══ Passage given ══

I was invited to join in, of course, but I had a plane to fly, a family to reach. I just wanted to sleep, wake up, find the smoke had moved on, get into my plane and go. But the noise of drunkenness rose in a steady crescendo from the pleasant banter and shy laughter that begins a party to the screeching, yelling, shouting, off-key, bellering singing, bodies slamming against walls crunch that so often ends it - in this case, punctuated by the explosion of firecrackers and the screaming whistle of rockets. On the night of July 4, 1991, there was no sleep for me.
I arose bleary-eyed in the morning to see hat the smoke had thinned out. I got my shot and I took it. Just before I left, I overheard the attendant at the Flight Service Station tell the pilot in front of me that an airplane had disappeared. He told him to keep his eyes open and to check the emergency frequency now and then, but he didn't say anything to me about it when I stepped up for my weather briefing..
Still, as I headed south, I reqularly checked the emergency frequency– and was I surprised when, as I neared the Yukon River, I suddenly heard “Mayday! Mayday! Mayday!” It was the downed but uninjured pilot. I relayed the message to the Civil Air Patrol pilots searching for him and they went and got him.
Finally, I put the Yukon, the Tanana, the Nenana and Interior Alaska behind me; I flew past the massive flanks of Denali, aimed the Running Dog at a saddle in the Talkeetna Mountains directly head of me and then flew right into it.
As I exited the saddle, the mountains dropped sharply away and the lake spattered Matanuska - Susistna Valley appeared before me. About ten miles dead ahead was the spot that held my house and family. Almost immediately, I came upon a bald eagle, gliding at my same altitude. It locked one eye into mine and although I was most anxious to get back to Sunflower and the children, I pushed the stick hard to left and put the Running Dog into a steep bank and did a 360 degree turn around that eagle. As I did, it rotated around a pivot point in such a way that it’s unflinching eye never left mine.
The only sign that the eagle moved at all was the changing patterns of light and shadow that flashed across its face, body and wings as it pivoted to watch me pass by.
I then leveled my wings and flew a bee-line straight toward a certain small, familiar, patch of marsh. Just beyond that, in the midst of the birch and spruce woods, sat the little red house with the green canoe in the back yard.

═══
══ Data lines ══

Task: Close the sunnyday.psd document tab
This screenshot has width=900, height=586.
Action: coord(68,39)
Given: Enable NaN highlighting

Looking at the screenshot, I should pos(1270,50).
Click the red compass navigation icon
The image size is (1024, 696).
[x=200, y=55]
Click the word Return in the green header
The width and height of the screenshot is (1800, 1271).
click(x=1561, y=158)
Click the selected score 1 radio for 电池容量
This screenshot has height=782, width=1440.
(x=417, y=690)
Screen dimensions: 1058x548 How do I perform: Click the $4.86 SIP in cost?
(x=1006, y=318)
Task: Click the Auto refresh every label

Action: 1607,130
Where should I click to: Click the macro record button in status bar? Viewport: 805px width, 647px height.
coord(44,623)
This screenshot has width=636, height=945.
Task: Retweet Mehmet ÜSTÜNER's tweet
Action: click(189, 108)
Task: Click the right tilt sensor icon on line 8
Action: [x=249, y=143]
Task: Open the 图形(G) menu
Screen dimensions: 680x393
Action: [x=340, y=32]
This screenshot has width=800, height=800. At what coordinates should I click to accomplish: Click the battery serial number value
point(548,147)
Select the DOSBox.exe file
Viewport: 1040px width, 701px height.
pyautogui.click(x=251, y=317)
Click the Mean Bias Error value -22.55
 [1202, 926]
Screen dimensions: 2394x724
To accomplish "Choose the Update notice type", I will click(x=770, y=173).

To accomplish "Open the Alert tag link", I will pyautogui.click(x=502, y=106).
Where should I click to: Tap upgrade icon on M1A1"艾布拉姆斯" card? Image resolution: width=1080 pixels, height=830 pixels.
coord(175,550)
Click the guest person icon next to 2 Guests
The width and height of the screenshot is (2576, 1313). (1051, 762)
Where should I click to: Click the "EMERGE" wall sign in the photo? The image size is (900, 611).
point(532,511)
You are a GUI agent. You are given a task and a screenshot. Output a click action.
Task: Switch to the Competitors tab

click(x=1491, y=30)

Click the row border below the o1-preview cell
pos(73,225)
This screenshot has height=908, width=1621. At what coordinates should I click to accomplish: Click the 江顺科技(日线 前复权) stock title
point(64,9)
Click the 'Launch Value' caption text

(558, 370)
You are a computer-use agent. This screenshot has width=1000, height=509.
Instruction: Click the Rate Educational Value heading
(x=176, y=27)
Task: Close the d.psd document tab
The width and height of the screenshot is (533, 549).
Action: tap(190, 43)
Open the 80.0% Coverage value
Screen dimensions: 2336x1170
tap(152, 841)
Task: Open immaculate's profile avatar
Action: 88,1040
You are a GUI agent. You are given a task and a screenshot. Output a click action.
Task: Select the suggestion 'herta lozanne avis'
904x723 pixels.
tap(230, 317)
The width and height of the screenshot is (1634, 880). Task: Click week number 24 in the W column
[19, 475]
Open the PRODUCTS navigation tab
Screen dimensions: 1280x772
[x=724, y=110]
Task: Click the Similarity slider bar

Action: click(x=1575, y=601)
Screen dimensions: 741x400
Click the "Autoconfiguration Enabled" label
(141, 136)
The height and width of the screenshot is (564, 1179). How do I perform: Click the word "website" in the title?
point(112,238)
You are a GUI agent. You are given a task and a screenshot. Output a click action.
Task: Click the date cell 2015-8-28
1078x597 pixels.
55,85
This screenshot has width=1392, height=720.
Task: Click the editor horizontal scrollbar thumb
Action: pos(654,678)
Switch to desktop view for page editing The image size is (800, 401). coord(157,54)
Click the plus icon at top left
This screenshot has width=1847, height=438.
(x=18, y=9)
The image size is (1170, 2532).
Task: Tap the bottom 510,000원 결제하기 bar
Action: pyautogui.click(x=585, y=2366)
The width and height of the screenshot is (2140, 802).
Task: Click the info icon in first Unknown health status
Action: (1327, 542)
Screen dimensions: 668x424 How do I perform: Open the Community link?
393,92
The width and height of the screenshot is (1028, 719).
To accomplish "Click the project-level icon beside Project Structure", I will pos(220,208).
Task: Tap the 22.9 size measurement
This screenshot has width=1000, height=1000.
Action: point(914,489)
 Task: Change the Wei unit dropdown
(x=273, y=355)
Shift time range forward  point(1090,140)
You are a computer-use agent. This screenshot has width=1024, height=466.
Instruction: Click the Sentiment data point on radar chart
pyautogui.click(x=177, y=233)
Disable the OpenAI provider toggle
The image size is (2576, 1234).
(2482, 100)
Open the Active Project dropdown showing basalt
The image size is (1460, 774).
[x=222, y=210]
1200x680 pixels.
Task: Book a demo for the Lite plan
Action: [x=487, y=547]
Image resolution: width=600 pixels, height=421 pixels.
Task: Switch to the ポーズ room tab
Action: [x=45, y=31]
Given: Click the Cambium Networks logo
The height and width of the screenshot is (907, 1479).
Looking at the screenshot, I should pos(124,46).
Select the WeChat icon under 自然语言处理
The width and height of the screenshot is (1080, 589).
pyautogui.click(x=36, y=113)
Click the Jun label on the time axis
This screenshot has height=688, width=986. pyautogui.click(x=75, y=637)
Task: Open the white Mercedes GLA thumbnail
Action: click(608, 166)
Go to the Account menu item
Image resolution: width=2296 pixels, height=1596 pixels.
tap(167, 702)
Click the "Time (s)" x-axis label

═══

→ What to work on
#1 In the passage about the flight home, on what night did the narrator get no sleep?
#2 Extend the account of the flight home in the Running Dog, starting after its last sentence.

→ The answers
#1 The night of July 4, 1991.

#2
It is at this point that I like to picture what the juvenile kitten might have been doing. I picture it nestled down in the woods behind our house, napping happily in the splotchy sunlight filtering down to the ground through the branches, birch leaves and spruce needles. As I draw near, the juvenile cat hears a sound that it has heard many times before – the drone of an airplane.
It cannot know just what that sound means, but it is a common one in the valley and so causes the cat no alarm. Even as it keeps its eyes closed, the kitten turns one ear toward the north, to follow the drone as it grows louder and louder and draws closer and closer. The young cat hears the Running Dog. I do not know it, but the nose of the dog is pointed right at that kitten.
Suddenly, the kitten detects something unusual in the sound. The roar stops altogether, and is replaced by sound of an engine idling, a propeller slowly spinning, and of wings gliding, slicing, the air.
As I approach the swamp, I pull the throttle all the way back to idle, then shove the stick forward, forcing the nose of the Running Dog to point downward towards the swamp. This puts the tiny, wood-framed, rag-clad, airplane into a steep glide. It picks up speed as it swoops down over the swamp until finally its wingtips dip below the tops of the bordering trees.
Now the sound is strange to the kitten. Not threatening, just strange. More gentle than the growing roar of before, but unusual, a sound that it does not understand. The kitten has heard the sound of raven wings, beating and slicing the air, but it has never the sound airplane wings swooping.
The kittens eyes come open. The kitten is calm but tense, as it tries to determine is this sound signals a threat.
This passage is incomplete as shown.